Когда Николай Маркович вошел к Грошеву, первое, что он увидел, обратив глаза на человека, который сидел сейчас к нему спиной, это худые плечи, как у всех сутулых, поднятые. Казалось, человек воспринял приход Тамбиева этой своей сутулой спиной, встал.
— Здравствуйте, товарищ Тамбиев, узнаете?
Только природная щеголеватость и спасла пана Ковальского, иначе к военному мундиру так быстро не привыкнешь, магистр прав чувствовал себя в военной форме так, будто бы никогда не был штатским.
— Как не узнать? Ока?
— Да, товарищ Тамбиев… Ока, Ока, — он говорил на польский манер: Ока. — Вот товарищ Грошев предложил слетать в Румынию… Вы полагаете, за неделю управимся?
— Мне так кажется, пан Ковальский.
— Тогда я готов.
Поутру они вылетели. В самолете было не жарко.
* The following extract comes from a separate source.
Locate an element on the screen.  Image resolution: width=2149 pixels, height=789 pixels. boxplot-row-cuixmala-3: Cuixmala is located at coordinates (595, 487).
Точно птица, почуявшая ненастье, пан Ковальский сидел на своем железном насесте нахохлившись, его обильные седины выбились из-под конфедератки и закрыли поллица.
— Как у всех стариков, спина мерзнет, — признался поляк, смешно двигая плечами. — Все в моей власти, а вот с этим не могу совладать, мерзнет, окаянная.
Тамбиев захотел помочь старому человеку, он выпросил у запасливых летчиков меховую безрукавку, положил рядом с поляком.
— Экипируйтесь, пан Ковальский, до румынских кордонов не близко.
Но Ковальский не обнаружил воодушевления.
— Это по какому праву мне такие почести, товарищ Тамбиев?
— По праву старшинства, пан магистр, на моем Кавказе у старшего все права.
Поляк улыбнулся:
— Ну, если на Кавказе… — Он снял шинель, надел безрукавку. Казалось, если были в природе слова, способные убедить в эту минуту поляка, то именно эти, в которых был упомянут Кавказ, подобно многим полякам, Ковальский знал Кавказ и почитал его. — Сегодня утром слушал лондонское радио, странные дела творятся в мире! — заметил поляк, оживившись. С теплом к нему вернулась и энергия.
— В каком смысле… странные?
— Лондон сообщает, что в пущах создана тайная армия, какой Польша не знала, — он умолк, с неодолимым вниманием взглянул на Тамбиева, будто вопрошая: понимает он смысл сказанного? — Готов поверить, что в польских пущах можно упрятать и дракона, но от кого упрятать? — Нет, меховая безрукавка сотворила с паном Ковальским чудо, он точно горячего напился, лицо его теперь было не таким бледным, как прежде. — Говорят, идет война, а мне кажется: идет революция, уже идет — против нее и тайная армия.
Его взгляд был исполнен внимания: понятна его мысль?
Через шесть часов беспосадочного полета самолет с корреспондентами приземлился на окраине Ботошани, северорумынского городка с множеством садов и виноградников, в которые нещедро были вкраплены кирпичные домики, беленные синеватой известью. Кавалькада виллисов ждала корреспондентов на краю взлетного поля. С чисто военной сноровкой штабные офицеры, встречавшие гостей, воссоздали программу пребывания инкоров на румынской земле, и кавалькада направилась к примарии. Дорога была неблизкой, и город точно поворачивался перед гостями всеми своими гранями. Не может быть, чтобы война не коснулась города, но зримые следы ее не ухватывались. С полей возвращались крестьяне, и в скрипе мажар, нагруженных дарами августовской степи, слышалась усталость. Ворота почти повсюду были распахнуты, и можно было рассмотреть, как по карнизам сараев развешаны связки лука и перца, а на крышах сушатся абрикосы, недавно ярко-желтые, а сейчас почти коричневые, привядшие; видно, здесь, как на русском юге, они созревали в одну неделю с хлебом. Во дворах варили варенье и вместе с дыханием гаснущего очага тянуло запахами томленых слив и вишен. Над железными крышами, крашенными пронзительной охрой, кружились табунки голубей. На скамейках сидели старики, много стариков, что свидетельствовало: течение жизни здесь все еще устойчиво. Для Тамбиева было в облике этого городка что-то кубанское, только разница в том, что там огонь войны выполол все под корень, а здесь пощадил.